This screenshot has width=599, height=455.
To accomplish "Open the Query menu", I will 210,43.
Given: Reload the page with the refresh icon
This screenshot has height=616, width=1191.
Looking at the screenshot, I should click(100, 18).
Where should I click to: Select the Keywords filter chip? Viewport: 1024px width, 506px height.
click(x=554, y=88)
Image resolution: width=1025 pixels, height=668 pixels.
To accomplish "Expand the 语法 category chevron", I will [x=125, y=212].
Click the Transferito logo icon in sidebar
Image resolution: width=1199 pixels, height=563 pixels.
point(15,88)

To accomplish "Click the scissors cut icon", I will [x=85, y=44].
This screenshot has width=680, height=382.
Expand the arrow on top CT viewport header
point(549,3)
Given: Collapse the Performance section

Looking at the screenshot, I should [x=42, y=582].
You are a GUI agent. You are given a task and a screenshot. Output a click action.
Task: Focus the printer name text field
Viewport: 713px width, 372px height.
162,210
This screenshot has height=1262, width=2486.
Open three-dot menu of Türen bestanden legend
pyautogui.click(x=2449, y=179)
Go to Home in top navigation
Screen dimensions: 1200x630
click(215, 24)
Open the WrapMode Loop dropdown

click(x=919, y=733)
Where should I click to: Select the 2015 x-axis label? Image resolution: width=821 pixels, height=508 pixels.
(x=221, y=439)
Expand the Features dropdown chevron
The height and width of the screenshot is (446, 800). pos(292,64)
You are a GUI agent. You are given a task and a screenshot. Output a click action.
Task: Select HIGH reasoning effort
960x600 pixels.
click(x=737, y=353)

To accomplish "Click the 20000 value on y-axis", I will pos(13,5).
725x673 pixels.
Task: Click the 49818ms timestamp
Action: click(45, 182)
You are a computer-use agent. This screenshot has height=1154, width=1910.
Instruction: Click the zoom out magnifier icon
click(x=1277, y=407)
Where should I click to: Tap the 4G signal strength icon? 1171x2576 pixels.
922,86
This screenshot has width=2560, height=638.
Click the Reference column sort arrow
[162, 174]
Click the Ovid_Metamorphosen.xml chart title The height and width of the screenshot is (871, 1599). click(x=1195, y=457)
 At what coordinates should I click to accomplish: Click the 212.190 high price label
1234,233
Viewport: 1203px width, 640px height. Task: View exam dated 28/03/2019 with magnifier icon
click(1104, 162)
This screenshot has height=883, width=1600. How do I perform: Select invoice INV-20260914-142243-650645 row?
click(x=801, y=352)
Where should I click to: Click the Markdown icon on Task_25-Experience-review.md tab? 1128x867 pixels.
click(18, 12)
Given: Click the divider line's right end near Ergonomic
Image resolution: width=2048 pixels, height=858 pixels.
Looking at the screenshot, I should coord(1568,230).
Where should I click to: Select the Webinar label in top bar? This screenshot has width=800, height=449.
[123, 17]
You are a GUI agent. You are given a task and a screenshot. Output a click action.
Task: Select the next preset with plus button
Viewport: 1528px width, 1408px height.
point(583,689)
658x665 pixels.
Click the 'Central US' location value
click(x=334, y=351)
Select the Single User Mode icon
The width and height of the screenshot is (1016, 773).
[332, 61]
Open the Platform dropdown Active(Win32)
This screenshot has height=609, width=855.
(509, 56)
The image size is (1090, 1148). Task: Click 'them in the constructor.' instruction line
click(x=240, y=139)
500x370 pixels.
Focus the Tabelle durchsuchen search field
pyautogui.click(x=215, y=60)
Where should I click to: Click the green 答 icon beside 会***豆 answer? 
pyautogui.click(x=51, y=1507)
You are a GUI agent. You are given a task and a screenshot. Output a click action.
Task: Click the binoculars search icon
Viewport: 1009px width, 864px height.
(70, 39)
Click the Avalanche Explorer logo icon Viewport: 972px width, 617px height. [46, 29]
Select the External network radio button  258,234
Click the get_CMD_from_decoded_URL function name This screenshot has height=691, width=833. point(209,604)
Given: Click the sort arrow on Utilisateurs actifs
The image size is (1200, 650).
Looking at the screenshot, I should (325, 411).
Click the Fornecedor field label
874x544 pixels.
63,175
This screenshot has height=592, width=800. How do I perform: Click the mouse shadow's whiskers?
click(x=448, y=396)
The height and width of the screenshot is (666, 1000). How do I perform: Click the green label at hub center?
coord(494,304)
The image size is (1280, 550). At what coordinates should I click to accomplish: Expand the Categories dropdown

□ □ □ □ □ □ □

## DIRECTIONS FOR THIS TASK
Show each line of the material that includes the string "button" by copying it.

## RESPONSE AREA
Task: Select the next preset with plus button
Select the External network radio button  258,234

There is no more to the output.